Kim was introduced to kendo when she was 10 when her older brother returned to the sport in high school. At the time, her other brother also took it up. "My mom thought it would be cool if all of us did it together," she says.
Kim's heritage is Korean -- she grew up in Southern California speaking both English and Korean -- and her mother had seen the sport in South Korea (a variation called kumdo) and wanted her children to try it.
Kim loved it immediately. She loved its discipline and enjoyed learning something new, meeting new people and what the martial art -- and the culture surrounding it -- did for her. She sees it as more art than sport. She has achieved the rank of 2 Dan (similar to second-degree black belt). The sport's name means "the way of the sword" and is modeled after the bushido (honor) codes of the samurai.

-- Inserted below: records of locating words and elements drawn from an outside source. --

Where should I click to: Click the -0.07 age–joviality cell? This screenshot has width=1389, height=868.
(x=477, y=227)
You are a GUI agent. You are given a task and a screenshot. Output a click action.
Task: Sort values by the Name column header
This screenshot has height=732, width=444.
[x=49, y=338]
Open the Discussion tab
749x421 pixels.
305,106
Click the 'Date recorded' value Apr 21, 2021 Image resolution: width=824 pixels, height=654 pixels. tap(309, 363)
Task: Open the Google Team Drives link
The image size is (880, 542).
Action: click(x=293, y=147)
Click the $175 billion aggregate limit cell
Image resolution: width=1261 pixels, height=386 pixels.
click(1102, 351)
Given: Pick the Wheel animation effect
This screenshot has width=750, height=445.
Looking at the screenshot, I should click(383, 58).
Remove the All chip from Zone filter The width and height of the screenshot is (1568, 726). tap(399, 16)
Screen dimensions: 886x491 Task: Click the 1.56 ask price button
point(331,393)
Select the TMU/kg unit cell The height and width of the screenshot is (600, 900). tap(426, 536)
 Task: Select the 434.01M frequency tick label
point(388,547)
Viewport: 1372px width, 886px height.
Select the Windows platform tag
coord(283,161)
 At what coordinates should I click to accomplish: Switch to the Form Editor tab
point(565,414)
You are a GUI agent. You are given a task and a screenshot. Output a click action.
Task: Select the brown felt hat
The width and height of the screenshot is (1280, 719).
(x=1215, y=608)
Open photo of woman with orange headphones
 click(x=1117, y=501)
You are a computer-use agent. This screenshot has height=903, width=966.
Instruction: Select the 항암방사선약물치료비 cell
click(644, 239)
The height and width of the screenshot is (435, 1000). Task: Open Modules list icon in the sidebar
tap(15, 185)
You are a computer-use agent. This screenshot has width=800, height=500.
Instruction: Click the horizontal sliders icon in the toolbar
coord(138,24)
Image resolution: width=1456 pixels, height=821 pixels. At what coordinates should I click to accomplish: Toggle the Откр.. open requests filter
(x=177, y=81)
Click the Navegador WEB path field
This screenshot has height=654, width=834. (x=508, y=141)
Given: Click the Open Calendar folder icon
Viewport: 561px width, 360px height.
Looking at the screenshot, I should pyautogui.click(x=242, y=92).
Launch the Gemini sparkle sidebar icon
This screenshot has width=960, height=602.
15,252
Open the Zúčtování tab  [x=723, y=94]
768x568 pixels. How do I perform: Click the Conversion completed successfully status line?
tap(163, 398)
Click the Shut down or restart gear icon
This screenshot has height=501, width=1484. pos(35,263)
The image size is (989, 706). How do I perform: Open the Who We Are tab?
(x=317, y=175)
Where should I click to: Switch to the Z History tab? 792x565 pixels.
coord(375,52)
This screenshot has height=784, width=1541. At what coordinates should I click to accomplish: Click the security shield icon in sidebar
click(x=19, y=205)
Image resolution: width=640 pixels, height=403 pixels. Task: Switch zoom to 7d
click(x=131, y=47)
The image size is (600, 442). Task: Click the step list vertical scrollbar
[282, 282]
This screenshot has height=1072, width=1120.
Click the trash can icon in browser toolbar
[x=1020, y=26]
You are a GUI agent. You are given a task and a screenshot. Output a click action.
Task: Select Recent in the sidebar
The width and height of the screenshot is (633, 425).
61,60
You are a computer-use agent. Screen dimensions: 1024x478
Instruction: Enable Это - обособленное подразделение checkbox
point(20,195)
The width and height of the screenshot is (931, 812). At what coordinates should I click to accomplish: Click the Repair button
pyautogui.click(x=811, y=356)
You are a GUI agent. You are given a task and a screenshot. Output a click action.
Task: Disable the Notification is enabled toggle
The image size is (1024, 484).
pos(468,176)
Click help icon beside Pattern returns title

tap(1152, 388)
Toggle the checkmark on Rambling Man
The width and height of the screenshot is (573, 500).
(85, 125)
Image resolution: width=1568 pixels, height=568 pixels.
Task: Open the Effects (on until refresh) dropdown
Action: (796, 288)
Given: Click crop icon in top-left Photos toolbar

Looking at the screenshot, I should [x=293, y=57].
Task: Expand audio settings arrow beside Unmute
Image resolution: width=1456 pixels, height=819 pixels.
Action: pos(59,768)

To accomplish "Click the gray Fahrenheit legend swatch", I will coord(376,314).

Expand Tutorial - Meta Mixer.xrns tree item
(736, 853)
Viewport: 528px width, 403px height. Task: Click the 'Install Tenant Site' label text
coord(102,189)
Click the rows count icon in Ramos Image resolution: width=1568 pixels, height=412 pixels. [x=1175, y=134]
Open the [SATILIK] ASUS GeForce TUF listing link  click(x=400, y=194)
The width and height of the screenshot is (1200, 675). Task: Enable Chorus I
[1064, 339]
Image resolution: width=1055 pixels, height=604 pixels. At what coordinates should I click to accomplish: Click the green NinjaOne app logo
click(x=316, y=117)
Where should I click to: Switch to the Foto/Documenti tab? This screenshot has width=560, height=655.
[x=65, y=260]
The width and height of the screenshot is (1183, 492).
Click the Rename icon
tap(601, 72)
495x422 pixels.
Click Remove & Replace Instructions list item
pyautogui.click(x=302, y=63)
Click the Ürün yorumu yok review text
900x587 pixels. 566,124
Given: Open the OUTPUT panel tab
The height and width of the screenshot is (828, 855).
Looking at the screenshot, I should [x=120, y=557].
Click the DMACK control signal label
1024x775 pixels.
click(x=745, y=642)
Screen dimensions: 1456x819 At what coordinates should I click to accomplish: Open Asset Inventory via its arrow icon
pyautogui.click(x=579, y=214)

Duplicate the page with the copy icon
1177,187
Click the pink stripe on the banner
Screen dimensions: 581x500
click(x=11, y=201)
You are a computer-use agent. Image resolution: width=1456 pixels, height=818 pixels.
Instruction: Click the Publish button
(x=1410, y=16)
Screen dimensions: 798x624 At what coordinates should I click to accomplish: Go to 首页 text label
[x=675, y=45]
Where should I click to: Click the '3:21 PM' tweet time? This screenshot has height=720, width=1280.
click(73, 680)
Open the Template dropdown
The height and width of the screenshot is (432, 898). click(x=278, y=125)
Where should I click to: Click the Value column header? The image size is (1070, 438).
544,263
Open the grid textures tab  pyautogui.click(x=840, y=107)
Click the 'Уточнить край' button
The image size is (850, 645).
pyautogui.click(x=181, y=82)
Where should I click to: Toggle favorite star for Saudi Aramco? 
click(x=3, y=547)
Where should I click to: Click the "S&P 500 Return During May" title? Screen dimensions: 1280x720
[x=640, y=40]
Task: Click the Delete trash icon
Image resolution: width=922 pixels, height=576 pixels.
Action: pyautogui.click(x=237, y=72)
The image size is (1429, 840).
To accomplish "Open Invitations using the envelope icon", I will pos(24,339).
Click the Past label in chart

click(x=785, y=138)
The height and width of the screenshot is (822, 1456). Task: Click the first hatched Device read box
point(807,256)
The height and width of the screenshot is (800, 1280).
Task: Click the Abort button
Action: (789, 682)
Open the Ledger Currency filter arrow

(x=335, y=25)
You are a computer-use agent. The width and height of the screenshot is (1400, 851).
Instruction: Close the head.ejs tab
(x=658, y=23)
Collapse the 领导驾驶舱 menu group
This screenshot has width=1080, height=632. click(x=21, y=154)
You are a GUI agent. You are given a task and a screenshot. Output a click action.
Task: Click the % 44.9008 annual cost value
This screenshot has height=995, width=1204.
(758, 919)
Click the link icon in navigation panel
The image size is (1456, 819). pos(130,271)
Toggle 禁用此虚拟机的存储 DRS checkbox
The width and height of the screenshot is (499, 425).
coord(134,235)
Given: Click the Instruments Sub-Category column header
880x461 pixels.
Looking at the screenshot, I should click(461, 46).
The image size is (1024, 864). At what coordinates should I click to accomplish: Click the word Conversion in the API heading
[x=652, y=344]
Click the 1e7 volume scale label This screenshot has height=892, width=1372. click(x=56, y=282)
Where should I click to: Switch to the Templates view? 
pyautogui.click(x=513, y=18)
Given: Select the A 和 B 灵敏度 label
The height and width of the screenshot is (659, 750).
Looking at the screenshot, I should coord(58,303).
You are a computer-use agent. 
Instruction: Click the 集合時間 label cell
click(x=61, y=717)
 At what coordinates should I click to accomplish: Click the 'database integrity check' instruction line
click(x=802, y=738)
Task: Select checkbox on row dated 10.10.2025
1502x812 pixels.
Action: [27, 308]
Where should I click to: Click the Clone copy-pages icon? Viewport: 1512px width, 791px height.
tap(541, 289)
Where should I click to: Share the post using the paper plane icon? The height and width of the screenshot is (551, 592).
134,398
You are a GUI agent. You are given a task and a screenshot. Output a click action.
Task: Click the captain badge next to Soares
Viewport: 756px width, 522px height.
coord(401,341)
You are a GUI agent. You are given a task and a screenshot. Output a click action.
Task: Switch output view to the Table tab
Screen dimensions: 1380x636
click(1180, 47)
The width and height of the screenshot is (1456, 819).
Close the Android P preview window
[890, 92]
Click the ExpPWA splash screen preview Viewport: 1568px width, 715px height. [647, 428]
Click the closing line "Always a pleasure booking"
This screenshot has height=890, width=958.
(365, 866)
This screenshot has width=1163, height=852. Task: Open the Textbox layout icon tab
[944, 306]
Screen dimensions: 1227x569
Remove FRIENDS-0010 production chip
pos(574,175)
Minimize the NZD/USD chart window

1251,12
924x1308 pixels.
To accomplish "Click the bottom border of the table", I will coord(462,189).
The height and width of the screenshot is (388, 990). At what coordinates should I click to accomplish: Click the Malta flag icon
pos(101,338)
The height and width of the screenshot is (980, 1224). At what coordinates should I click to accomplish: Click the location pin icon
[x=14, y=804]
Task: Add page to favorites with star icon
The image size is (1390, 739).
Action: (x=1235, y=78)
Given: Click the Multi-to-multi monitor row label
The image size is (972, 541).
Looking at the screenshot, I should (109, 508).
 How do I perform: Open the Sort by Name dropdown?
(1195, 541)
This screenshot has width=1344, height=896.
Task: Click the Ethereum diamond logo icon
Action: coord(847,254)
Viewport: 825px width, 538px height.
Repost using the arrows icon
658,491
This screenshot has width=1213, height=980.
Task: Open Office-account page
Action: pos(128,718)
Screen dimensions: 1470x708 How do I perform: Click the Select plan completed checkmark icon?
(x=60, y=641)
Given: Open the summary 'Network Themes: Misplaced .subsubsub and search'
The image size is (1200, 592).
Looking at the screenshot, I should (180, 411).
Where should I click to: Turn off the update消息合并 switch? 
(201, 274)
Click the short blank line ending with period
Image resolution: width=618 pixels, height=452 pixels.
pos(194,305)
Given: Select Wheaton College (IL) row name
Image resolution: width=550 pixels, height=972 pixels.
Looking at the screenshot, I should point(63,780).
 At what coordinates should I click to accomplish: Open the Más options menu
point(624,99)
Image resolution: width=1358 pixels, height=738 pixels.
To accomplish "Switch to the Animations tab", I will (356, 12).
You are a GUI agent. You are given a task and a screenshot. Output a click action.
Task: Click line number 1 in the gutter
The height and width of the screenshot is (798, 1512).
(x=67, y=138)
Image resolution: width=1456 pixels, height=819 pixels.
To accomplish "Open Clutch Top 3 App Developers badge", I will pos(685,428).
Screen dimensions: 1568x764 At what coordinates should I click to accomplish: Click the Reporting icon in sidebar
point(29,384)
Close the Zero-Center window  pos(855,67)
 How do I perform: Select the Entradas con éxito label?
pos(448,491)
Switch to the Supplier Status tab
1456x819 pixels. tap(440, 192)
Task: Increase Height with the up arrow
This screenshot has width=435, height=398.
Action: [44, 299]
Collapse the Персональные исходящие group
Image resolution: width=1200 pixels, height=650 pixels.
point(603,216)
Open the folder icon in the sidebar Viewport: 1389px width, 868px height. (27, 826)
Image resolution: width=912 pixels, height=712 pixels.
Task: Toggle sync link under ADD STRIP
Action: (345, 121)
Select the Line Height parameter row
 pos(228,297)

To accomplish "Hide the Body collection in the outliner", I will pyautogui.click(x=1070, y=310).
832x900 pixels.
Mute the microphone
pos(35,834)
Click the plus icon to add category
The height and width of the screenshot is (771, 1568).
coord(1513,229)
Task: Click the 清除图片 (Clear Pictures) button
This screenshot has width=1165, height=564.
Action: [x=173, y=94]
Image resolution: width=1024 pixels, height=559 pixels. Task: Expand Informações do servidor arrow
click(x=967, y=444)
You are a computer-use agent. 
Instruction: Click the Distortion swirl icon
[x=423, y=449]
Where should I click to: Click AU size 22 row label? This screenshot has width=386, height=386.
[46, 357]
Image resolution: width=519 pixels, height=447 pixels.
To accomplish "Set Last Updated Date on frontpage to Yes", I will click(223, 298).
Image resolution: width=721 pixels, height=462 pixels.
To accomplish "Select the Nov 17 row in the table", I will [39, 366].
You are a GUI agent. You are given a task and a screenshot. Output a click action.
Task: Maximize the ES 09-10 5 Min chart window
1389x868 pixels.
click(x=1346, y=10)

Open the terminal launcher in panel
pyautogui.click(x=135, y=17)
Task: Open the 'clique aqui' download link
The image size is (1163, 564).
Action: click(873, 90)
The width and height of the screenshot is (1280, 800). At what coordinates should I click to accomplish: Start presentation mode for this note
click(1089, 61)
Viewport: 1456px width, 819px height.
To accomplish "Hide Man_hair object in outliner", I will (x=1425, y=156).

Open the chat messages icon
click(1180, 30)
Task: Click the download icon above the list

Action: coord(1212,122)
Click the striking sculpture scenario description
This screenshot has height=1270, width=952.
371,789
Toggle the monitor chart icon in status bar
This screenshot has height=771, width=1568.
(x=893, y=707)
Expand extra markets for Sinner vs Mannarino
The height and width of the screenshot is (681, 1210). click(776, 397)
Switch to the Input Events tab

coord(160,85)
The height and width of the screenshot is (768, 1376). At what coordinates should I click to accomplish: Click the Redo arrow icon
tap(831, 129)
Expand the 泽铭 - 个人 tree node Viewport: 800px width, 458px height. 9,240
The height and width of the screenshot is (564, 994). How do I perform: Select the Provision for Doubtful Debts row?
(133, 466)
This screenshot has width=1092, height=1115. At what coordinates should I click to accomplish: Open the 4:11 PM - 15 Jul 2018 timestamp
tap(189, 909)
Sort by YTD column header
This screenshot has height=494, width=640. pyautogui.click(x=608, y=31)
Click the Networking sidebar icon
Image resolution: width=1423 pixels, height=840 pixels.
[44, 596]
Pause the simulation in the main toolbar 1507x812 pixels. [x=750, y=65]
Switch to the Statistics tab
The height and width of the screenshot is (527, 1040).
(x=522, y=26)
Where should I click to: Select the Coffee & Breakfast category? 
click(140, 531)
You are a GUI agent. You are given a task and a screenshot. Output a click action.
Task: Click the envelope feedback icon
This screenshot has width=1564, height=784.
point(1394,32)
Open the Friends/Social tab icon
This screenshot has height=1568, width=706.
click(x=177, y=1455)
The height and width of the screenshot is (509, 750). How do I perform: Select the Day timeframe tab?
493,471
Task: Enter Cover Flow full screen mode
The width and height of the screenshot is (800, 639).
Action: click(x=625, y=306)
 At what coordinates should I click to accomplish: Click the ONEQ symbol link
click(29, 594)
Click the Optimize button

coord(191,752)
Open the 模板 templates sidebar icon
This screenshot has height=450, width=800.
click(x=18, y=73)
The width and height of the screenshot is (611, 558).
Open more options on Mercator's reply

"You learn how to respect other people and at the same time learn how to get respect from other people," she says. "And the fact you can do it at any age, at any time. It builds up your concentration."
And, once she won her first junior national title, she wanted more. "After I had a taste of what it feels like to win, after that I was like, 'OK, just get at it, get at it.'"
A women's kendo match lasts four minutes and takes place on a marked court in front of three judges. Those judges award points for a correct strike on an opponent's wrist, head or torso with the shinai, a bamboo sword. A match is won by the first competitor to get two (of a possible three) points, or whoever has the lead when time expires.
Scoring a point is difficult. Opponents test each other, clashing swords and feinting. When they attack, they must show spirit by shouting out their intended target and stomping their forward foot in coordination with the strike. That shows the judges it's a planned strike with momentum.
"You're basically focusing all your energy on one attack," says Kim, who represents the Southern California Kendo Federation in regional and national tournaments.
To be fit, she focuses her training on her legs and core. She works out six days a week, with three days for cardio (long runs and sprints) and three days for weight training.
There's no kendo club at the Air Force Academy in Colorado Springs, Colorado, so she carves time out from her academic and duty schedule -- about an hour to 90 minutes a day -- to watch kendo videos and practice moves on her own with the swords she's brought from home.
After graduation this academic year, Kim isn't sure what role she'll have in the Air Force. She's interested in both logistics and languages (she speaks Japanese and Chinese as well as Korean). Her military commitment is for five years, but she's interested in making it a career because she says "the military lifestyle" fits her personality. No matter where she's eventually stationed, she says she'll continue practicing kendo.
"Even if I don't continue actively competing, I think it's something that can calm my mind, help me forget about any of the problems I may be dealing with," she says.
When Kim won her first national championship at 16, she said it was a surprise because she was the youngest competitor. When she successfully defended the title last year, it was a challenge because of her time away from regular practice while at the academy. But she's come to realize the benefits of kendo are with her wherever she goes and whatever she does.
"I may not be the best in academics or I may not be the best at running," she says, "but I know that one thing I have special to me is kendo. That gives me confidence within my life, and I think at the same time, it really helps me build the self-discipline within myself that I need in life, to know myself, to reflect upon myself. Those tools, I'm super grateful kendo was able to give to me."